The planning board unanimously recommended making amendments to the zoning ordinance to allow mobile food vending with special requirements in certain districts.
Town Manager Seth Hendler-Voss said the economic impact of the mobile food industry was undisputable. In 2012, the National Restaurant Association reported that food trucks generated about $650 million in revenue in 2012 — about 1 percent of total U.S. restaurant sales.
Eastland said some of the planning board’s concerns over allowing food trucks included trash, loitering and trucks being located too close to residential areas. Members also expressed concerns about whether Canton restaurants would feel like food trucks would infringe on their established businesses. Eastland said she hasn’t heard any negative feedback from any restaurants.
“The conversation was very positive — town staff did a great job of researching food truck ordinances in other locations and around the country,” Eastland said. “The discussion was mostly about what areas of town that food trucks would become an allowable use.”
While the food truck business in Asheville has grown in recent years, Hendler-Voss said there are few operating in Haywood County, adding that Canton has the opportunity to serve as a catalyst for the emerging industry.
The recommendation made to the board of aldermen clearly states that food trucks would not be allowed in residential areas of town. Hendler-Voss also thinks allowing food trucks would be a good move for the town as it tries to ramp up downtown.
“Mobile food units have become a popular attraction in many cities because of their unique culinary fare and the convenient alternative they offer to brick-and-mortar restaurants,” he said in a memo to the planning board. “They also bring vibrancy to cities by generating foot traffic, provide food to part of town devoid of dining options, and extend opportunities for entrepreneurs seeking a low capital entrance into the restaurant industry.”
If approved by the board of aldermen, food trucks would be allowed to operate on private property between the hours of 7 a.m. and 10 p.m. in areas zoned for business and industry.
Food truck vendors would have to have a signed health department certificate, proof of insurance, a driver’s license and written permission from a private property owner to receive a privilege license and an annual permit from the town. While trucks wouldn’t be able to park and operate in front of a business along Main Street, he said there were several ideal spots for vendors.
“There’s a few possibilities — several service parking lots downtown who would probably be willing to let them park and set up shop,” Hendler-Voss said.
Hendler-Voss said the issue was brought to the town’s attention when Tina Tuten, a former restaurant owner, approached the town about her desire to expand her business with a food truck service. She’s already purchased a truck but needs the town’s permission to move forward.
Tuten plans to operate Fat Belly’s from the former Mr. Paycheck property and serve an array on menu items, including 11 different types of gourmet fries and Indian fried bread as well as classics like hamburgers.

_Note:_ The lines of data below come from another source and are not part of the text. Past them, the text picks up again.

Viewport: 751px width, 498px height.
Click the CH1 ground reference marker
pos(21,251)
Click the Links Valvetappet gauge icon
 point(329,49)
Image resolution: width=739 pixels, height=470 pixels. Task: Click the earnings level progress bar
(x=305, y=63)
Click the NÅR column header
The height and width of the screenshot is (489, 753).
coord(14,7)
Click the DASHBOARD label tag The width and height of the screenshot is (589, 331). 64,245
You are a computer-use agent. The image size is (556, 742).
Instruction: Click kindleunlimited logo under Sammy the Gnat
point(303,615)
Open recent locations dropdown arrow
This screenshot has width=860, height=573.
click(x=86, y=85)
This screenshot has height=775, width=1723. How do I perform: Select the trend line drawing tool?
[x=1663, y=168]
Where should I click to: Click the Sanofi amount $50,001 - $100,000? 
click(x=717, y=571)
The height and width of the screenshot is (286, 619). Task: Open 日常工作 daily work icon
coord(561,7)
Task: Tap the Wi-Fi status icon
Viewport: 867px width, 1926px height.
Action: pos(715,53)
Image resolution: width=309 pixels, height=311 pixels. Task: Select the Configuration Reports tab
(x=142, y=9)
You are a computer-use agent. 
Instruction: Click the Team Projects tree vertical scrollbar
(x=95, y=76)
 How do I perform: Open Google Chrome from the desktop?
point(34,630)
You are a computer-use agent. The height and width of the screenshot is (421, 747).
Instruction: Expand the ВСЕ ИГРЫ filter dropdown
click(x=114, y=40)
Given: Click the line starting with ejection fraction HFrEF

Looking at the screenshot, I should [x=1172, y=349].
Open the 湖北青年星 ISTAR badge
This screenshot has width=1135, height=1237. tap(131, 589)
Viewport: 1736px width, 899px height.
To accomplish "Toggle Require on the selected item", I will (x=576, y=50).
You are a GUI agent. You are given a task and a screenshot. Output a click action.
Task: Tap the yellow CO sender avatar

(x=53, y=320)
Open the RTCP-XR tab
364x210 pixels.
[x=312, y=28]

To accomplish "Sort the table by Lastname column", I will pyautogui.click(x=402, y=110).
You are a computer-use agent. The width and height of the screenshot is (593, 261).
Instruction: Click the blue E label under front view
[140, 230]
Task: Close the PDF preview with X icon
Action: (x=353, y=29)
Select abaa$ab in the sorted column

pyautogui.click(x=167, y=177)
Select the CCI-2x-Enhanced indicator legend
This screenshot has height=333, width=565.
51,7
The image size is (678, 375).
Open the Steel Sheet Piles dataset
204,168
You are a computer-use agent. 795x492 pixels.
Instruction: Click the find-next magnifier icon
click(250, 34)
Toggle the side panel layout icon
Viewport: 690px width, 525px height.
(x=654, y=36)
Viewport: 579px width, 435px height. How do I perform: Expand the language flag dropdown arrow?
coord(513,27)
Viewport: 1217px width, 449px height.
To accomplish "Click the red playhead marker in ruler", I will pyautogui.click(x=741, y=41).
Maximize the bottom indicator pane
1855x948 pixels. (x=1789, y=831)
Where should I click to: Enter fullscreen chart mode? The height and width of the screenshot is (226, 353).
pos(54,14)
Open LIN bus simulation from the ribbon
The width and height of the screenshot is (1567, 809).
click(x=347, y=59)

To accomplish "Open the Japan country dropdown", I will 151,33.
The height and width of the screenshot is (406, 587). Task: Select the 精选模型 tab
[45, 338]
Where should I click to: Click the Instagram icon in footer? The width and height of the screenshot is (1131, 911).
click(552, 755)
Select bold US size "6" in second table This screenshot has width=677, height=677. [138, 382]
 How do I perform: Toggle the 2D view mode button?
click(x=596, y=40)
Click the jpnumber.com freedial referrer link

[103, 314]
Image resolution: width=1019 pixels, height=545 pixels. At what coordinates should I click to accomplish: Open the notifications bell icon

Food trucks typically contract with a restaurant to serve as its commissary, which is a health code requirement. Having a restaurant base would allow the food truck vendor to store food, dump waste, clean their mobile unit and park it overnight.
Hender-Voss said Tuten has proposed operating a stand-alone commissary on New Clyde Highway in the Mr. Paycheck space — a pre-fabricated metal storage unit converted to an office use. He said the arrangement would satisfy the health department’s requirements though it is atypical in most of the towns he researched.
Public input wanted
Canton will hold a public hearing at 6:30 p.m. March 26 during the town board’s regular meeting regarding a zoning amendment to allow food trucks.